Drivers are added on the
Atoms-Components-Drivers tab. Simply choose a property from the dropdown to add a driver for it. For each component enabled on the atom, it will list all its properties compatible with the Drivers system.
Then type in an expression, and that property's value will be controlled by the expression. That's it! Check
the version 3 update changes for some examples.
It can be somewhat annoying when a driver controls something in the scene at all times. Which is what (by default), drivers are not applied/running when:
- The simulation is paused by the Freeze Motion/Sound VaM's toggle.
- The atom's state has sub-states defined, and you directly apply a specific sub-state. You probably want to edit that sub-state then, without being distracted by drivers animating things. This applies only to that atom of course.
- You apply an atom's transition mid-state.
These are the default settings, you can change them on the
Settings tab.
Per-State Drivers
By default, a driver takes over the value's control regardless of the applied atom's state.
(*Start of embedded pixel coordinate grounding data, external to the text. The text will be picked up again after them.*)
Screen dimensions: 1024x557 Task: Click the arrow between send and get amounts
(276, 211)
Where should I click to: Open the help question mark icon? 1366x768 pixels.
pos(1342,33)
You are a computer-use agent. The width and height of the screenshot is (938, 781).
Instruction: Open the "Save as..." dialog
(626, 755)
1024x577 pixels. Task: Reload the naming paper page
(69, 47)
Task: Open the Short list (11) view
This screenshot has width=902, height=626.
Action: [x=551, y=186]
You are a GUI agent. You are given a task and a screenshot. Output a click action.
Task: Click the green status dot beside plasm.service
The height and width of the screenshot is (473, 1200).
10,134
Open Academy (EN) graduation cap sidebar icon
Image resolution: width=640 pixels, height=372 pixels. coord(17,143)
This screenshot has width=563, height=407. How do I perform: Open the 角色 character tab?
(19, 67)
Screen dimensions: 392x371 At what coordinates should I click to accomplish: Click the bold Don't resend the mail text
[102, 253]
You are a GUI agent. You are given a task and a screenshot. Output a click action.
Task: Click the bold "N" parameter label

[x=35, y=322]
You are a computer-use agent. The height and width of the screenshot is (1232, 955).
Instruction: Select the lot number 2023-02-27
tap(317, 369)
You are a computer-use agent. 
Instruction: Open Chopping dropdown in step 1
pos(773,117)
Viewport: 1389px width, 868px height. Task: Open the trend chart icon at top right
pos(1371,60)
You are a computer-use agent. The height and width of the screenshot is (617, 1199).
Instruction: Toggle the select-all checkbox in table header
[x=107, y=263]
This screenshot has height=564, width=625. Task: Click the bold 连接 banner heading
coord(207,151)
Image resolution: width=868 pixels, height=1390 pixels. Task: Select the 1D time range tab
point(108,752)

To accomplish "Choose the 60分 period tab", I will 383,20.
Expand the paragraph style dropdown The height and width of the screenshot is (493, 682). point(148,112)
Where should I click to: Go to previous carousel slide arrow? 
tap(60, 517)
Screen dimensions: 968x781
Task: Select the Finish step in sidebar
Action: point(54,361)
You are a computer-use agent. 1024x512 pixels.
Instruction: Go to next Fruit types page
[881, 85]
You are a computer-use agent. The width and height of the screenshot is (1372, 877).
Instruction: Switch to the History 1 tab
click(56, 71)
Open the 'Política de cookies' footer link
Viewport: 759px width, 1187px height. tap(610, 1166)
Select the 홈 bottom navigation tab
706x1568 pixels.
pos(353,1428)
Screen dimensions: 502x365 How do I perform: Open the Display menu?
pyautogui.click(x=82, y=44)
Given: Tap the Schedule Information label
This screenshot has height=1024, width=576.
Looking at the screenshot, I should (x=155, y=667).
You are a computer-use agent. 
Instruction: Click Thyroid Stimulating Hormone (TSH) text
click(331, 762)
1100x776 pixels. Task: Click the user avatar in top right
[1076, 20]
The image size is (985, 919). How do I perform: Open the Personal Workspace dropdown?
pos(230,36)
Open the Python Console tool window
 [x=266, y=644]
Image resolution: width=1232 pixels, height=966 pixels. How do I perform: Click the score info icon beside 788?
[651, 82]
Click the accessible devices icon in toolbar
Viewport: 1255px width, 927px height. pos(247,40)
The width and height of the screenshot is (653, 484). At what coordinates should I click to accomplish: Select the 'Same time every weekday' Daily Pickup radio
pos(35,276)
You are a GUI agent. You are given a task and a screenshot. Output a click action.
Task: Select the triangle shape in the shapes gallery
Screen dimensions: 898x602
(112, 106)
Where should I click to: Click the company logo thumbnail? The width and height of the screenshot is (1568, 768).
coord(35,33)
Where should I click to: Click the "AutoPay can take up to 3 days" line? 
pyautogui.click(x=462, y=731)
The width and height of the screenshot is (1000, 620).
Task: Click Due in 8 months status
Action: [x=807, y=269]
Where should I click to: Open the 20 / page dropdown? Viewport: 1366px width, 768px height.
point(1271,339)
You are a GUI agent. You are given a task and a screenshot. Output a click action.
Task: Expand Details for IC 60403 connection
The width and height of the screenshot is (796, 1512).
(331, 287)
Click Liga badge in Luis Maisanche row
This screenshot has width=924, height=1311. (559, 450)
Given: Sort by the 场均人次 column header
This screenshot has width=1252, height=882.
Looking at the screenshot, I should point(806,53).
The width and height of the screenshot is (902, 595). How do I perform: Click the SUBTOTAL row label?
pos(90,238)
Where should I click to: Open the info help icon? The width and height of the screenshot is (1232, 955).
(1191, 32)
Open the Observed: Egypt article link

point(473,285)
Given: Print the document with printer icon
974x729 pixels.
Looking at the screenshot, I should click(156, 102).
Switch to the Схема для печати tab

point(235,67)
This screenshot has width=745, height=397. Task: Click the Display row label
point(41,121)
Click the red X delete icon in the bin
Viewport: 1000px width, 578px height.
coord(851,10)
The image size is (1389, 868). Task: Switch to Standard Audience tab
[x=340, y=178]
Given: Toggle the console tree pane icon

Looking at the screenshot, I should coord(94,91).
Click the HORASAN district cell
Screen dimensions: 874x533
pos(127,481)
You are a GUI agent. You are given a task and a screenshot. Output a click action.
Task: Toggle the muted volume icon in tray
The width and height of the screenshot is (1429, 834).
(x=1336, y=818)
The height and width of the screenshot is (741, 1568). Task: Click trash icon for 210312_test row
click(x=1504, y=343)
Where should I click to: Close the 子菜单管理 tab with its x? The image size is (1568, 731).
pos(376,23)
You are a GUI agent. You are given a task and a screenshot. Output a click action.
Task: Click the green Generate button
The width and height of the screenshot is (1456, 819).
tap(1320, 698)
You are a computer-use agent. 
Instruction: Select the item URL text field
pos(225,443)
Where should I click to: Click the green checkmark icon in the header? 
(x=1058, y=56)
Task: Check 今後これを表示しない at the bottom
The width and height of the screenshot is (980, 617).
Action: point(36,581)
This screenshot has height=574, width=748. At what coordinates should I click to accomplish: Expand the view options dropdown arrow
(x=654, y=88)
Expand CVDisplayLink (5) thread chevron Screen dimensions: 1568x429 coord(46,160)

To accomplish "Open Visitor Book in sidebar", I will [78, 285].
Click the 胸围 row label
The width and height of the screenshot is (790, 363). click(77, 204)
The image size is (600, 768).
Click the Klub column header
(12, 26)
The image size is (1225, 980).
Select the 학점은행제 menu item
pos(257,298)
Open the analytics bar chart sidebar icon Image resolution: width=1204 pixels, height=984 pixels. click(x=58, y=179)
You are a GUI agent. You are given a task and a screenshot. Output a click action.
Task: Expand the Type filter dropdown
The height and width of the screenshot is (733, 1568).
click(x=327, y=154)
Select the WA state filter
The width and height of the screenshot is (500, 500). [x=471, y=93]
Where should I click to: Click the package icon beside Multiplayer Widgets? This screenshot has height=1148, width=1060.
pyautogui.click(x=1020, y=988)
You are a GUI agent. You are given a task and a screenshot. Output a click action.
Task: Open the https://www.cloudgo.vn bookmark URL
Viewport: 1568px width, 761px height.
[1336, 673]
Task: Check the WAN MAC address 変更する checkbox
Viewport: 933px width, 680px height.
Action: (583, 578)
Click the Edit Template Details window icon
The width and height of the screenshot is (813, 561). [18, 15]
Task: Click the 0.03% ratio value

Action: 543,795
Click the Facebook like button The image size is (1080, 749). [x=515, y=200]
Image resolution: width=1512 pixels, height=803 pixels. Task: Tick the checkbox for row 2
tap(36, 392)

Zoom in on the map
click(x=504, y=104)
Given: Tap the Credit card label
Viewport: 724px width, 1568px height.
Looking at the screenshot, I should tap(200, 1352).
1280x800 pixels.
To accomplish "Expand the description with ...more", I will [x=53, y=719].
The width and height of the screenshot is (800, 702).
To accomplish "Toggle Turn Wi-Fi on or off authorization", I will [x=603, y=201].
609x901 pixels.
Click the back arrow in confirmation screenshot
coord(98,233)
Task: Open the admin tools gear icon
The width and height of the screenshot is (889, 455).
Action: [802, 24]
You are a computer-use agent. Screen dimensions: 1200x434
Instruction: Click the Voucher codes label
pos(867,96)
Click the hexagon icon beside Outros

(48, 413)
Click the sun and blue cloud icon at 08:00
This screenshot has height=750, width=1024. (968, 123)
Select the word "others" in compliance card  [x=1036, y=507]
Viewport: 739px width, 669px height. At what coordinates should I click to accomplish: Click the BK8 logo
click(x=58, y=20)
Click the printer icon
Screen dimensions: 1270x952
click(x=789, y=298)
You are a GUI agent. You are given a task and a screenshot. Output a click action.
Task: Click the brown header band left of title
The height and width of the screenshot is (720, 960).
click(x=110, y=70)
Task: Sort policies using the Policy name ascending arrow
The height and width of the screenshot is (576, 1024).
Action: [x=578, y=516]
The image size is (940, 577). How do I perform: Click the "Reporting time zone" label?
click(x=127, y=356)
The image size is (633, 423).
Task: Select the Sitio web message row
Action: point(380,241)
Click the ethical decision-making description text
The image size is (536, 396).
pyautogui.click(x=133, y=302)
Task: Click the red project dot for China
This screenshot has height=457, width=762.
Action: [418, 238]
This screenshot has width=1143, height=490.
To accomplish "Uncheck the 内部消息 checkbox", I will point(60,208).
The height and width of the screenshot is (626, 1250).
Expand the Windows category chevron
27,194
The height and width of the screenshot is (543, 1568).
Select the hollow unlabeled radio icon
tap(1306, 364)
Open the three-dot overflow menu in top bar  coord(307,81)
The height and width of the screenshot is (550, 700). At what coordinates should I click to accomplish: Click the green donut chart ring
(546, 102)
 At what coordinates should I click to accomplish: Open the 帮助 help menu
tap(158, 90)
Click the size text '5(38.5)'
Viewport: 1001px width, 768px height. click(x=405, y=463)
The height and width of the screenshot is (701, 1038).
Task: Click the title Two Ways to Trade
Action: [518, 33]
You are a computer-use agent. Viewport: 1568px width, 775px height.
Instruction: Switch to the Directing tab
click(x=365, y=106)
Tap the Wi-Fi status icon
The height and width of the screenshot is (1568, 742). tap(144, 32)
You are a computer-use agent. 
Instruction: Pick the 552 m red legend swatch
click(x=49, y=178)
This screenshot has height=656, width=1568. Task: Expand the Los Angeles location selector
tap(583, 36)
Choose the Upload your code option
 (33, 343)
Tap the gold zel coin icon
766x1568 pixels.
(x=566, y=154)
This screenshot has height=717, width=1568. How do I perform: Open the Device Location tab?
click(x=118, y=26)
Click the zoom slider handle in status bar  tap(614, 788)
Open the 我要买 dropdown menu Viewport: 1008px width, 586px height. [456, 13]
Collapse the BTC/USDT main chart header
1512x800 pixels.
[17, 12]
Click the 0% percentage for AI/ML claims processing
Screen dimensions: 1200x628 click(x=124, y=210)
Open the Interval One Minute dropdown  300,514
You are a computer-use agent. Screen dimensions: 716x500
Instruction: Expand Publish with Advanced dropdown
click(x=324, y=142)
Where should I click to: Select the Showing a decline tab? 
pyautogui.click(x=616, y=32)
Optionally, drivers can be overridden per-state.
- First, tick the Enabled Overrides per State
- Switch to the Atom-States tab and scroll to the corresponding component of the atom. At the bottom of each component with drivers that have overrides enabled, you will see a special section listing those drivers.
- Here you can choose for each driver which expression it should use:
- Parent Expression: This is the default, and if set for all states, will behave as if no overrides were even enabled for the driver:
- For the main state, this will use the driver defined for this property at the component level.
- For a non-main sub-state, if enabled for the state, this will use the main state's driver
- For a transition mid-state, this will use the target state's driver (however, there is no UI where you could edit mid-states directly, yet)
- Custom Expression: Type in an expression specific to this main state, sub-state, or mid-state.
- State Value: Do not use driver at all in this state. Instead, use the value stored for the state, as if it had no driver defined.
As a side note, you can't set State Value directly for the global driver defined for a property at a component level. But using empty expression for it will achieve the same result.
(*) There are some limits to what a driver can control:
- It must be a property of an existing component supported by SceneDirector. Until custom components are implemented (allowing you to build your own component from any atom's triggerable params), what you see in the plugin is what you get. But you can define custom morph components with any morphs, so you can drive those already!
- Version 3 of the plugin supports only scalar variables and expressions. Therefore Drivers can be applied only to booleans, integers, floats or strings. Or in short, if it's a toggle/slider, you can most likely control it by a driver. You can't control colors through drivers (yet)
- The Placement component is rather special and does not expose any of its properties to Drivers, just like you can't control any of them in the UI through sliders, you can only capture the state. There is a plan to expose at least some of it to drivers, once vector and rotation variables are implemented. But possibly only the main controller will be available, I am not sure yet.
Other Use of Variables
For UIObjects, you can use formatted text directly to control the text on UIText, sliders, toggles and other UI objects. By default to avoid confusion, text formatting is not enabled for those fields, the text you type in will be used as is. To enable the formatting for a controlled UI object atom, turn on the toggle
Process Variable references in Text on the
Atoms-Components-General tab.
Examples
Check the
update of version 3 for some examples of how the drivers could be used.
Also as already mentioned, the
DildoLanguage demo scene uses variables and formatted strings to update the button texts, and to show the penetration information box.